INSTRUCTIONS TO FOLLOW
Figure out how many lines in the records below hold the string "agent". That number alone is the answer.

==== TASK INPUT

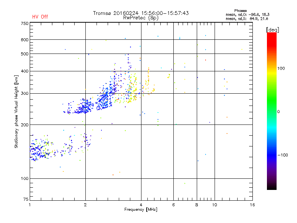297x223 pixels.
Task: Click the [deg] colorbar unit label
Action: point(272,30)
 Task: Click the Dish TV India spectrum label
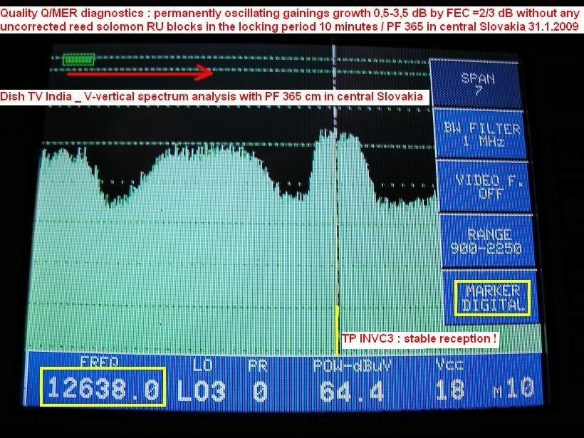(x=212, y=96)
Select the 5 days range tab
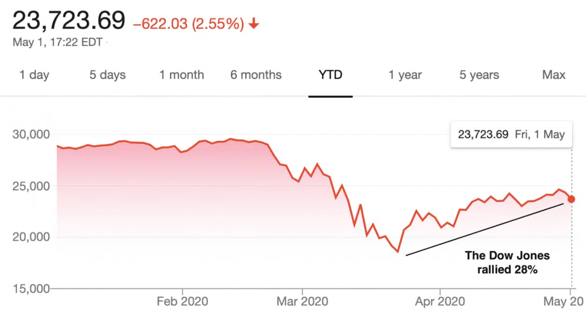Viewport: 586px width, 321px height. (x=108, y=75)
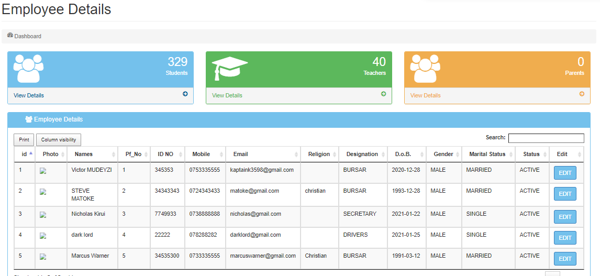
Task: Edit Marcus Warner's record
Action: tap(565, 259)
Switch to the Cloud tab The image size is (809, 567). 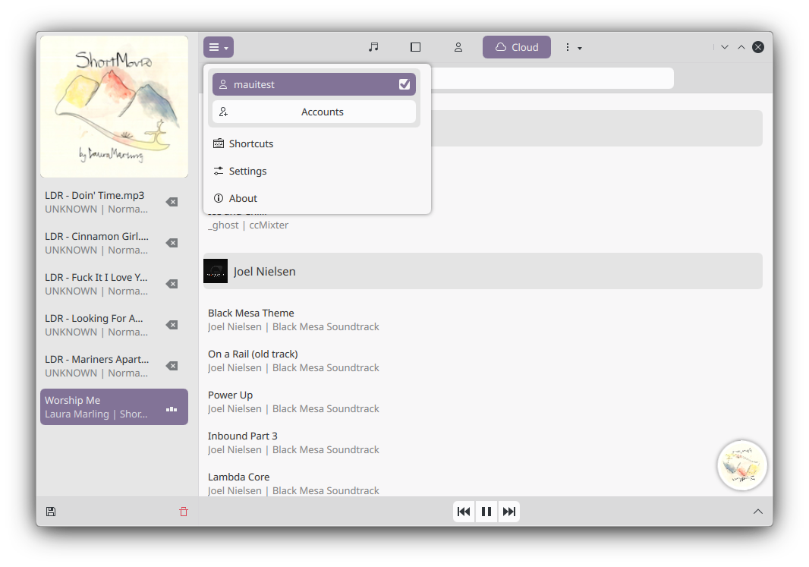click(517, 47)
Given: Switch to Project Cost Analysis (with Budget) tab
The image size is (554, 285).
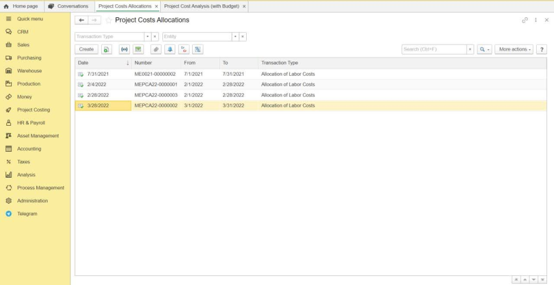Looking at the screenshot, I should 202,7.
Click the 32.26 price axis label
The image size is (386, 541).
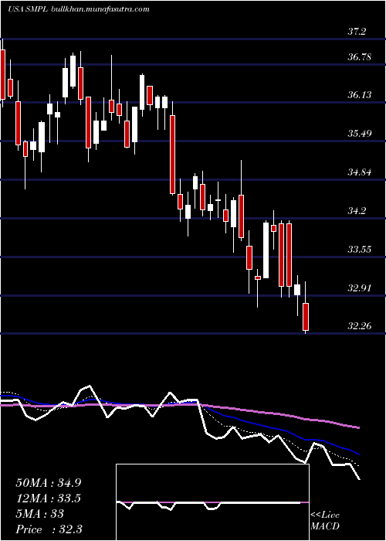[x=360, y=326]
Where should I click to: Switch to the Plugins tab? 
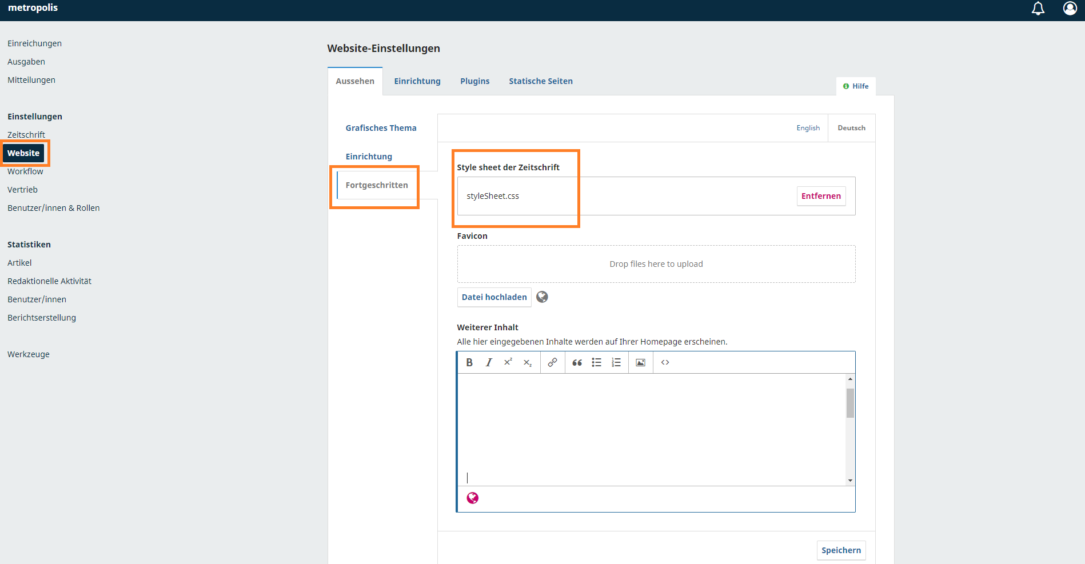pyautogui.click(x=474, y=81)
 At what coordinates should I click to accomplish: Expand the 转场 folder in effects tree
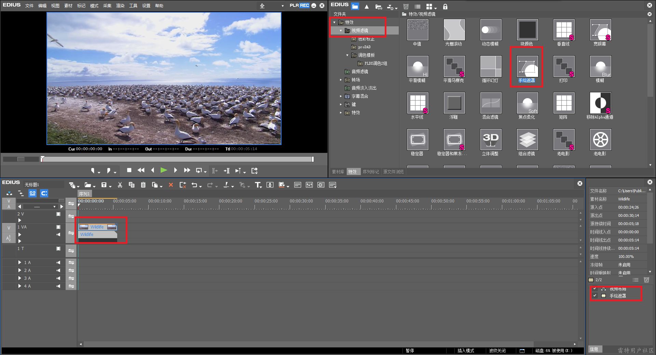coord(341,80)
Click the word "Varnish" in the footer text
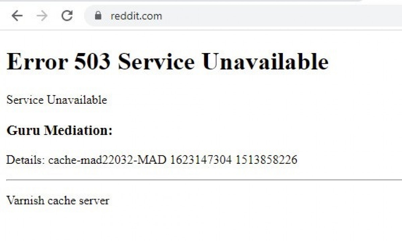402x241 pixels. click(25, 200)
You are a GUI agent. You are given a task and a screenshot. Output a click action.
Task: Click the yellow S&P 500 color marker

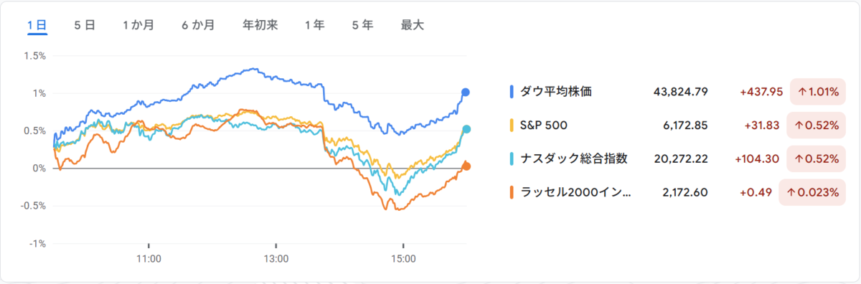point(512,126)
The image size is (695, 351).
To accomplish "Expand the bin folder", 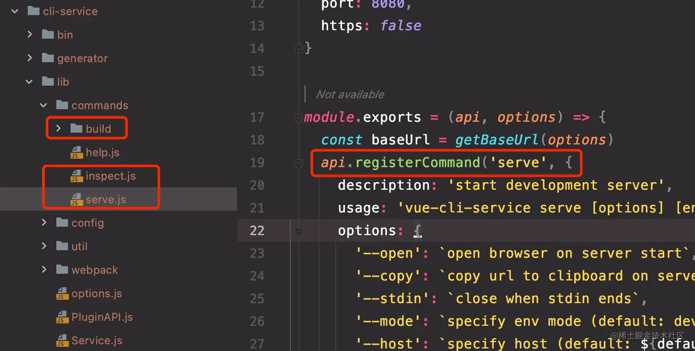I will click(x=29, y=34).
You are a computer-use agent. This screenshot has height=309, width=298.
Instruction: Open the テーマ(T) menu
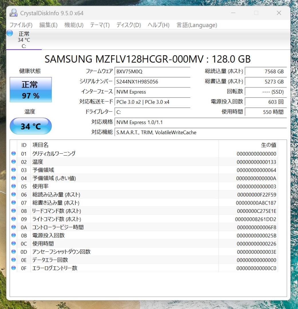99,25
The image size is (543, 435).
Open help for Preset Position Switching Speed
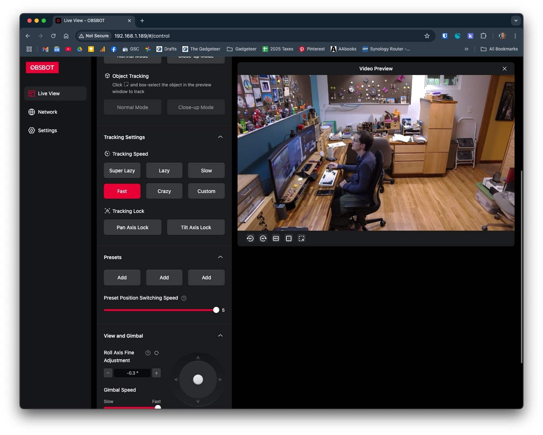click(184, 298)
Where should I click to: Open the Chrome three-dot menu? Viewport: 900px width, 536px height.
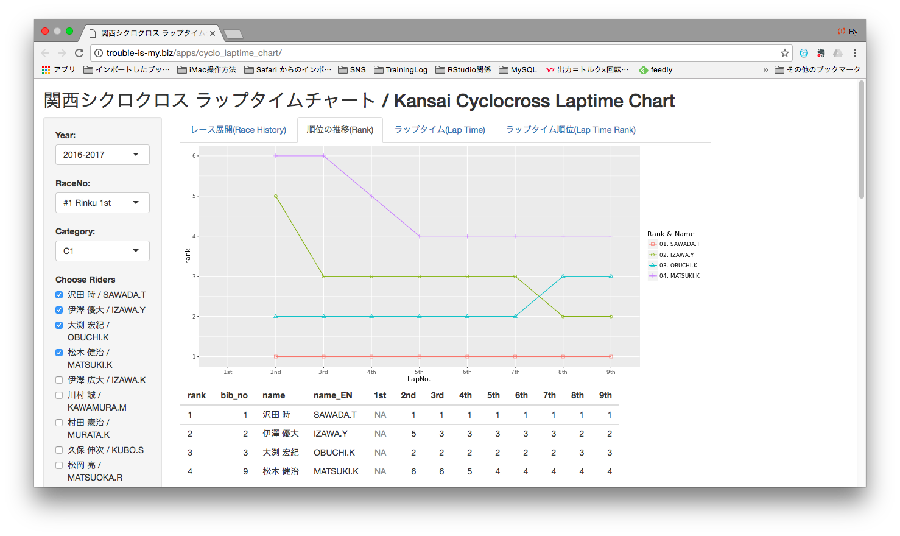855,53
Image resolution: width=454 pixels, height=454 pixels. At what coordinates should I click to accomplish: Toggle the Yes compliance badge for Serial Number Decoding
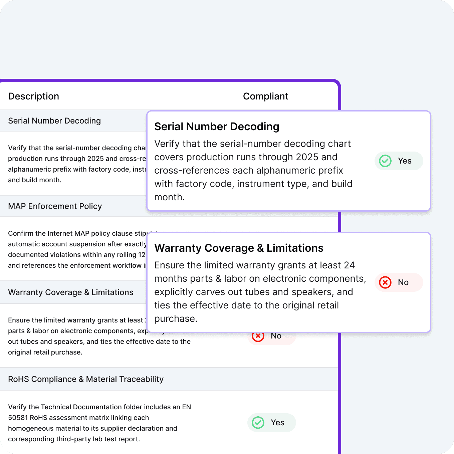tap(399, 161)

========

RESPONSE BELOW
2